Meet the forgotten housing crisis.

The number of vacant residences in Lake County increased by 11.22 percent in the last year.


[Image: vacant.jpg_20090508_23_17_45_147-116-165.imageContent]

(Michael Schmidt/News-Sun)

Lake County numbers Total residences

3/31/08 3/31/09 Pct. chg.

271,444 272,689 .46

Vacant residences

3/31/08 3/31/09 Pct. chg.

7,395 8,225 11.22 Vacancy rates for Lake County towns Town Vacant 2008 Pct. vacant Vacant 2009 Pct. vacant Pct. chg.

Antioch 39 1.4 66 2.4 1

Gurnee 289 1.6 315 1.7 .1

Lake Forest 282 4.1 311 4.6 .5

Libertyville 350 2.7 375 2.8 .1

Mundelein 223 2.1 245 2.2 .1

North Chicago 265 5.3 517 10.77 5.4

R.L.Beach 277 2.3 261 2.3 0

Vernon Hills 32 .6 74 1.3 .7

Waukegan 1,794 5.8 2,138 6.9 1.1


Zion 595 6.8 627 6.9 .1

Data compiled from census neighborhood tracts which don't necessarily follow exact town boundaries.

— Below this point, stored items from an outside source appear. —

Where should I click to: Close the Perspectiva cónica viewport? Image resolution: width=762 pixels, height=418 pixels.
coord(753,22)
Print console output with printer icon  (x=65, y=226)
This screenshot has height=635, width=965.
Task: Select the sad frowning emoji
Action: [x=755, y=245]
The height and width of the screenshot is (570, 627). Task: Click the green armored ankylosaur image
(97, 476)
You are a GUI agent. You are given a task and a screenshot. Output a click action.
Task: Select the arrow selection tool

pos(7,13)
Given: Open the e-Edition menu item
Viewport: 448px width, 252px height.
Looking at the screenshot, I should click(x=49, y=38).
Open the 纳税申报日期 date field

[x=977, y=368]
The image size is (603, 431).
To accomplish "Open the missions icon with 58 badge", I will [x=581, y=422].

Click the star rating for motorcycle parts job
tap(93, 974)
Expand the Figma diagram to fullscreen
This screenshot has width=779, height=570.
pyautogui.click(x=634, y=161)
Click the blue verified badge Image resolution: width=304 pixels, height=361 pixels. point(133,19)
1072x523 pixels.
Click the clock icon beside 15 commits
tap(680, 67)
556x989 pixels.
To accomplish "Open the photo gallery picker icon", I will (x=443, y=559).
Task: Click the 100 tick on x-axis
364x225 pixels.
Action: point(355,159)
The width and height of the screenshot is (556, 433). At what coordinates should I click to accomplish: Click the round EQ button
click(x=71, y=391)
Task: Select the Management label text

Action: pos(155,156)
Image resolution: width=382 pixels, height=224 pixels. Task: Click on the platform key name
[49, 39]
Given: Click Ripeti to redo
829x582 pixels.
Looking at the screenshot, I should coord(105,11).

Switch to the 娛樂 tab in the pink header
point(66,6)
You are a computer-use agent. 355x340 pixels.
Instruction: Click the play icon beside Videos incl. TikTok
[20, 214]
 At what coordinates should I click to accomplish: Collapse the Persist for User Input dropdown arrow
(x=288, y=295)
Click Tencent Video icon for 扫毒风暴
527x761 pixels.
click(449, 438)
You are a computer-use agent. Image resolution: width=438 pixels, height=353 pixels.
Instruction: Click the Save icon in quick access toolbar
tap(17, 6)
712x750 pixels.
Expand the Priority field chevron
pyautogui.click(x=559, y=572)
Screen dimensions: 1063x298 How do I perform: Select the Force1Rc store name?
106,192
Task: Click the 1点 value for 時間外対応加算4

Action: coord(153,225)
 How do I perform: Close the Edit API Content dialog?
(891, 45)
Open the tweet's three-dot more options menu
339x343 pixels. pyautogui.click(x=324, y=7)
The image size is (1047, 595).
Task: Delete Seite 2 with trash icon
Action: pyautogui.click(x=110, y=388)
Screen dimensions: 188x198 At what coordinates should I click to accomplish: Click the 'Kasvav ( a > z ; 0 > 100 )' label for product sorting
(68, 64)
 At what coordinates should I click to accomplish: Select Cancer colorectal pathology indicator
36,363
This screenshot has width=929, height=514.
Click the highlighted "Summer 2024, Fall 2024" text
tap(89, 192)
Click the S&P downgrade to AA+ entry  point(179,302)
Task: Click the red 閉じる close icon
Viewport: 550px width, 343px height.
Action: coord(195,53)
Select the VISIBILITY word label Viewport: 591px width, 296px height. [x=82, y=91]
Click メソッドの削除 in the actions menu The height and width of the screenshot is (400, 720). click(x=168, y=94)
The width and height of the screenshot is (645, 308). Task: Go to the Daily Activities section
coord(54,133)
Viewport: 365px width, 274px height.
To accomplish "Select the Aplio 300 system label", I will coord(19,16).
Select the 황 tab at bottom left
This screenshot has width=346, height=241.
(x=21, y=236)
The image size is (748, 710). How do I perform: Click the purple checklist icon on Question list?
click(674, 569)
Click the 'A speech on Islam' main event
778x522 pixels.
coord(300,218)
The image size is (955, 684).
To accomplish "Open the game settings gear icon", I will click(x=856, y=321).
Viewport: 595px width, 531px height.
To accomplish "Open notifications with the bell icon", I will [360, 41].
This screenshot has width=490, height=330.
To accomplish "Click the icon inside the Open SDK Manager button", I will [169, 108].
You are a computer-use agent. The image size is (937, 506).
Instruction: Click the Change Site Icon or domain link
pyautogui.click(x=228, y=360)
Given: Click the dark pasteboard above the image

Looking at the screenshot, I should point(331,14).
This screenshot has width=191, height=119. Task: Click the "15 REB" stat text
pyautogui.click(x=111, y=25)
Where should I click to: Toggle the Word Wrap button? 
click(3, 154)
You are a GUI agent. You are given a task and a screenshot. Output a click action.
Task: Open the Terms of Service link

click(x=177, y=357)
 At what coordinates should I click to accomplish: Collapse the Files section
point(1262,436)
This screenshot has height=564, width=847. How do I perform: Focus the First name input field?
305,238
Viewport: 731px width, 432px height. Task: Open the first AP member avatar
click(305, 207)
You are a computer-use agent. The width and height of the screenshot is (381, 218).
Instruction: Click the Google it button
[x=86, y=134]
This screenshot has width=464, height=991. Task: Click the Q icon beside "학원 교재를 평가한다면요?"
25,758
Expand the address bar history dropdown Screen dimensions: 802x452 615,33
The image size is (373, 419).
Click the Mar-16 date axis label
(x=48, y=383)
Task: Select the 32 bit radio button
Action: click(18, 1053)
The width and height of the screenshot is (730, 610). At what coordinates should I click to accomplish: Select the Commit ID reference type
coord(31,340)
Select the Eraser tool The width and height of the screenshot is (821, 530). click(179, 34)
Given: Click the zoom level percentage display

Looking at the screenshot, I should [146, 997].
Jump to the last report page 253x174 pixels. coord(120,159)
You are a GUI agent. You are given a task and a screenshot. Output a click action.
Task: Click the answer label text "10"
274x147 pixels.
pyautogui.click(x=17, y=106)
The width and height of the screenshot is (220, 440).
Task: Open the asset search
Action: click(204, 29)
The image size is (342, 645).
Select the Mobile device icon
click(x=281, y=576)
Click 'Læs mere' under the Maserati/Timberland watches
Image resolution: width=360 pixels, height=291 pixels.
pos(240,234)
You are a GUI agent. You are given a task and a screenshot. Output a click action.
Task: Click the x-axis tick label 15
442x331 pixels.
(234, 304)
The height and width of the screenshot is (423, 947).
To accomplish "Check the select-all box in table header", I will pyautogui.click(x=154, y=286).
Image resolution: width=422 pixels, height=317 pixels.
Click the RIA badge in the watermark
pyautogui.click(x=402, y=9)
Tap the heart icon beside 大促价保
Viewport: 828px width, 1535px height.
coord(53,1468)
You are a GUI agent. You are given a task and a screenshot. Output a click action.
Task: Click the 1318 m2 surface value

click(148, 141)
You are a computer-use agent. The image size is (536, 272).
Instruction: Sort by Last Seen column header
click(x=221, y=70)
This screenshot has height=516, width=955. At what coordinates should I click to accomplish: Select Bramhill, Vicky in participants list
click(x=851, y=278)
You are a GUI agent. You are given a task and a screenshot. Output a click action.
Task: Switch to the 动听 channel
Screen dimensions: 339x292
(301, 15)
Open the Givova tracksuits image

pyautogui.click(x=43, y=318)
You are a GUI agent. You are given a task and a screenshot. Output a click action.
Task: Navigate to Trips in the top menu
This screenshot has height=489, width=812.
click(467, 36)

Source: wid.ap.org/neighborhoods

An analysis by The News-Sun, based on data collected by the U.S. Postal Service and the U.S. Department of Housing and Urban Development, shows 8,225 residences were vacant in Lake County as of March 31, 2009. That compares to 7,395 vacant residences on March 31, 2008.

The percentage of empty abodes increased from 2.72 percent to 3.02 percent.

Federal lawmakers have designated nearly $6 billion over the past year for local governments to do just that -- buy and either rehabilitate or demolish foreclosed and abandoned homes.

In Waukegan, where the number of vacant single-family homes and apartments increased 1.1 percent from 1,794 in 2008 to 2,138 in 2009, $850,000 in federal stimulus money, drawn from $4.6 million in housing redevelopment funds coming to Lake County, will be used to rehab foreclosed/vacant properties.

The current 7 percent vacancy rate in Waukegan's housing stock is an indication that the city is struggling with unemployment, said new Mayor Bob Sabonjian.

"We're fighting through a recession that there's no quick fix for," Sabonjian said. "We're trying to develop a plan to keep an eye on these properties, keep the grass cut -- nuts and bolts stuff -- and we want to get occupancy in days when people can't get mortgages."

Sabonjian said the city is working with Community Development Block Grant funds and agencies like the Affordable Housing Corp. to get people into empty addresses. "But keeping them in is the problem," he said.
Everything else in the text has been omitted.